Hawken appeared briefly in the David Essex film That'll Be the Day (1973) as the keyboard player in the band led by Stormy Tempest (Billy Fury), which also featured Keith Moon on drums.

=== Illusion ===
In 1976, Hawken and the other original Renaissance members began to work on a reunion. After Keith Relf's death, the band was re-shuffled, bringing in John Knightsbridge on lead guitar and Eddie McNeill on drums, with McCarty sharing vocals with Jane Relf and also playing rhythm guitar. Unable, for legal reasons, to use the name Renaissance, they chose "Illusion" – which had been the title of their second album as Renaissance. The group recorded two albums, Out of the Mist and Illusion, before disbanding in 1979. In 1990, a further album of unreleased material was released under the name Enchanted Caress.

=== Move to the United States ===
On 29 October 1979, John, his wife Alexandra and their sons Barnaby and Jody moved to the United States from the UK, and Hawken went into a temporary retirement from music.

In 2001, the surviving members of the original Renaissance – Jim McCarty, Jane Relf, Louis Cennamo and John Hawken – recorded and released the album Through the Fire under the band name 'Renaissance Illusion'.

In 2004 the Hero and Heroine Strawbs line-up reunited, and undertook a number of tours both in the US and Europe, recording two new albums: Deja Fou and The Broken Hearted Bride.

On 26 June 2008, Hawken announced his retirement from touring.

In October 2011, Hawken came out of retirement to perform with Jim McCarty and Jann Klose at Hugh's Room and This Ain't Hollywood, Ontario, for two Chamber Pop Summits. In 2019, he joined the Strawbs for their 50th anniversary show.

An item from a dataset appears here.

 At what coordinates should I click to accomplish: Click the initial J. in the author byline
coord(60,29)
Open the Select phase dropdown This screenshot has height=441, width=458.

Hawken died from melanoma at his home in Metuchen, New Jersey, on 15 May 2024, six days after his 84th birthday.

==Discography==
===The Nashville Teens===
- 1964: Tobacco Road

===Renaissance===
- 1969: Renaissance
- 1971: Illusion

===Third World War===
- 1972: Third World War II

===Strawbs===
- 1974: Hero and Heroine
- 1975: Ghosts
- 1995: Strawbs in Concert
- 2004: Déjà Fou
- 2005: Live at Nearfest
- 2008: Lay Down with the Strawbs
- 2008: The Broken Hearted Bride
- 2020: Live in Concert

===Illusion===
- 1977: Out of the Mist
- 1978: Illusion
- 1990: Enchanted Caress (recorded in 1979, released in 1990)
- 2001: Through the Fire (under the name "Renaissance Illusion")

===Collaborations===
- 1971: Luther Grosvenor – Under Open Skies
- 1971: Claire Hamill – One House Left Standing
- 1972: The Sutherland Brothers – Lifeboat
- 2007: The Smithereens – Meet the Smithereens!